Moreover, Carr questioned the commission’s intent to advocate for the health and safety of the western basin of the Lake Erie region when it is composed of several members from Toledo, which also discharges sewage into the Maumee River. 

For example, according to the city of Toledo Department of Public Utilities website, Toledo discharged 231 million gallons of combined sewer overflow (CSO) during the heavy rainfall on two single days – September 22 and 23 of this year. While those discharges are permitted through agreements with the EPA, Carr believes that the commission’s intent is not truly geared to addressing the problem of pollution in the river, but rather singling out Maumee for political purposes.

Maumee discharged 1 million gallons of CSO during that same time period, he added.

“How can you say that you are investigating everybody if you have four or five people from one area doing the investigation?” Carr asked.

Lucas County Commiss-ioner Pete Gerken said the situation in Maumee undermines the credibility of cities like Toledo and deserves, “a much deeper investigation than Maumee has provided.”

“The wave-of-the-hand approach that Maumee has taken – ‘Well, it happened, and we talked to the EPA and it’s taken care of’ – doesn’t fly,” Gerken said. 

He also said that the Ohio EPA should have provided proper oversight.

“The Ohio EPA has not been forthright in how they have been monitoring this,” he said. “I am not saying that all of the culpability is on Maumee. The Ohio EPA has got some questions to answer, as well.”

Under the new Ohio EPA order, Maumee has begun implementing a corrective action plan that includes sanitary system mapping to investigate overlaps between the sanitary and storm system, flow monitoring to measure the amount of water in the system and smoke testing to find incorrect connections.

Lucas County Commiss-ioner Gary Byers, who is a Maumee resident and former Maumee Municipal Court judge, said the purpose of the commission is not to cast blame on individuals, but rather to understand what happened.

“If you don’t look to the past and understand what happened, it is hard to fix it in the future,” he said. “We are hopeful that the city of Maumee will cooperate, and we are hopeful that the answers derived from this commission will be meaningful in a way that we will learn the lessons for our entire community.” 
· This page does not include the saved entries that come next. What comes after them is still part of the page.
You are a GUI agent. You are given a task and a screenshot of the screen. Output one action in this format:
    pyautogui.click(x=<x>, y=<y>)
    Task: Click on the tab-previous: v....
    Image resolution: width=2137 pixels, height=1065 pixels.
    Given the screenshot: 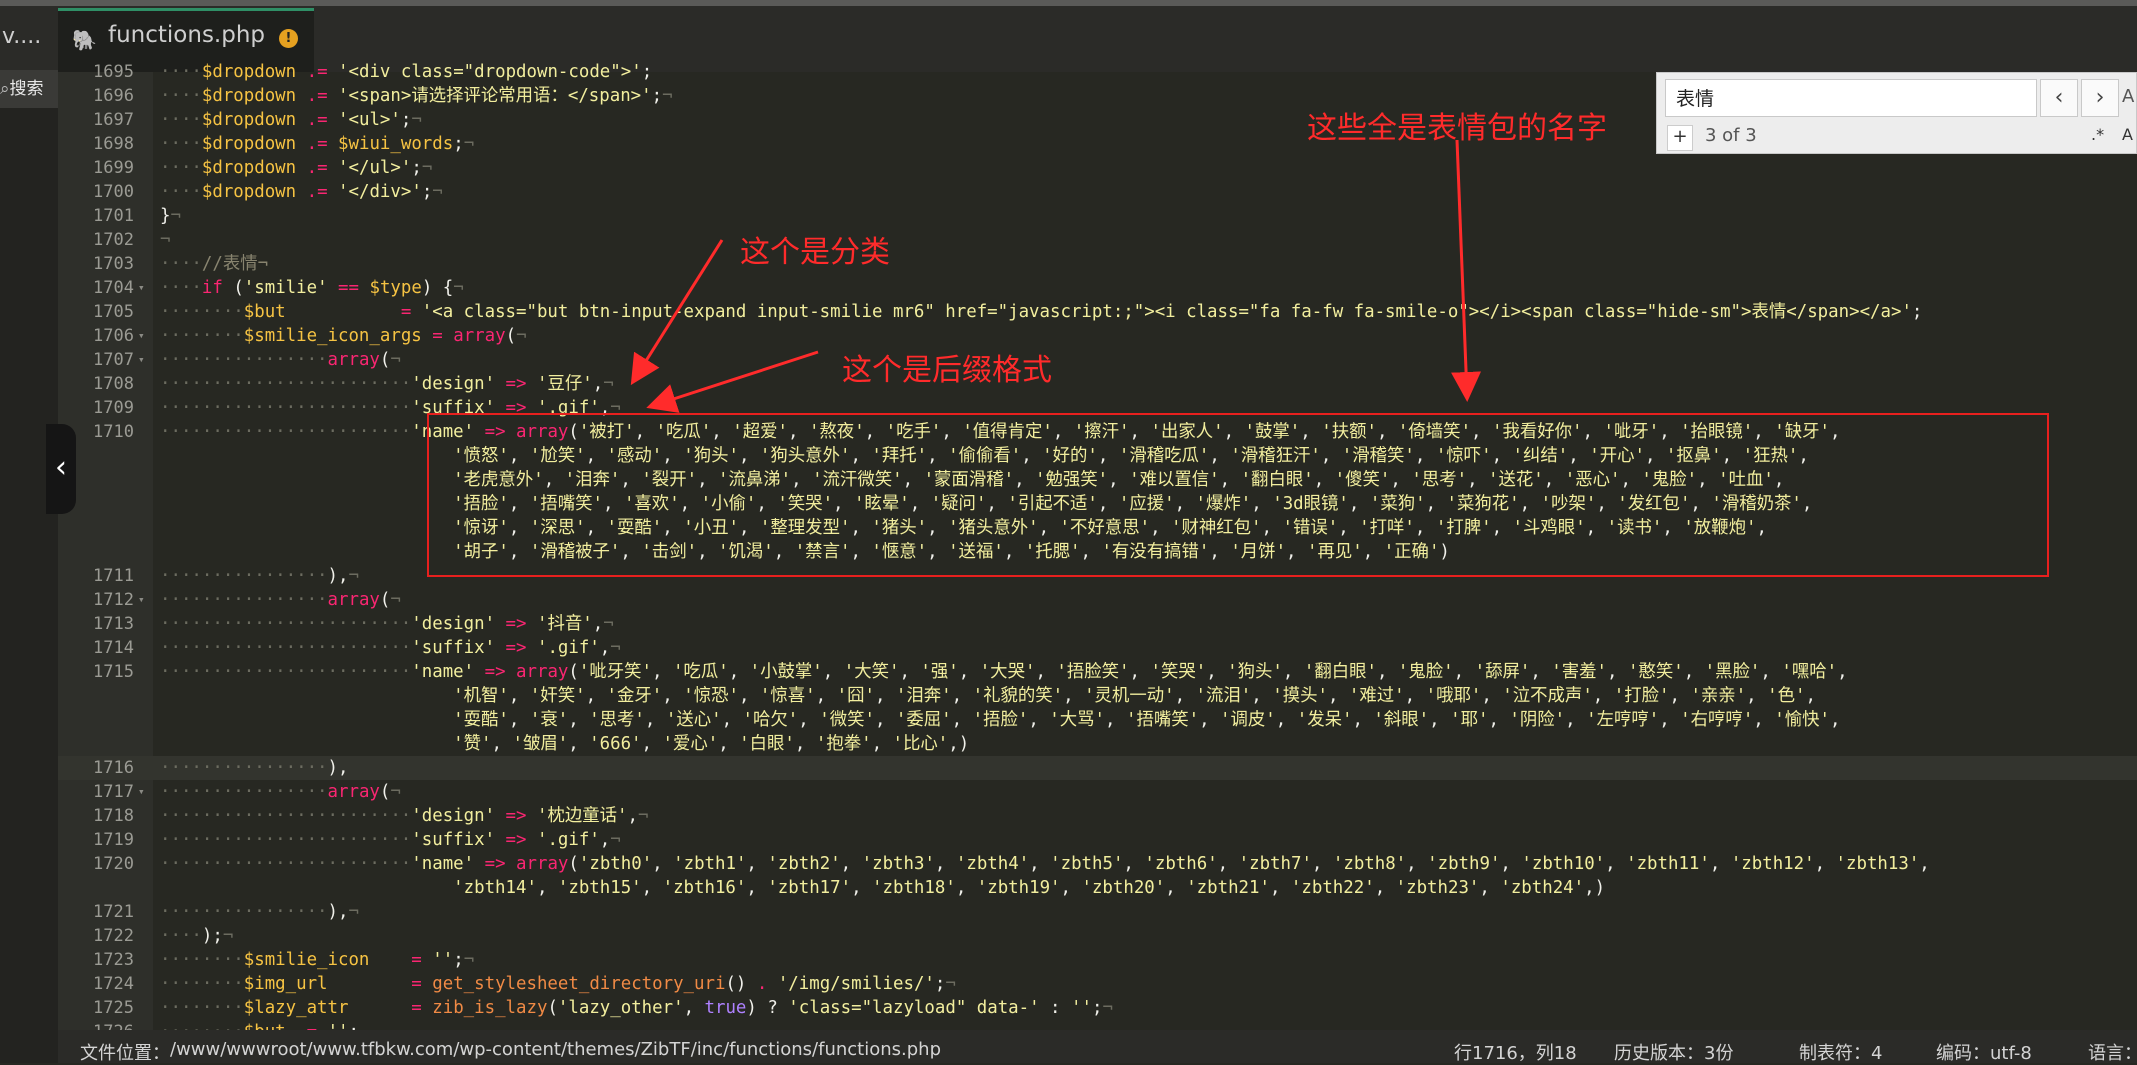 What is the action you would take?
    pyautogui.click(x=29, y=39)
He was aware that Maumee had a problem with the sewer system but thought that it had been properly addressed and corrected in the mid-1980s. 

“I am a resident of Maumee and I was of the understanding that this was done, so it was a surprise to all of us,” he said.

Commission chair Fritz Byers acknowledged that natural events result in the need to discharge, but he said that is not the focus of the commission.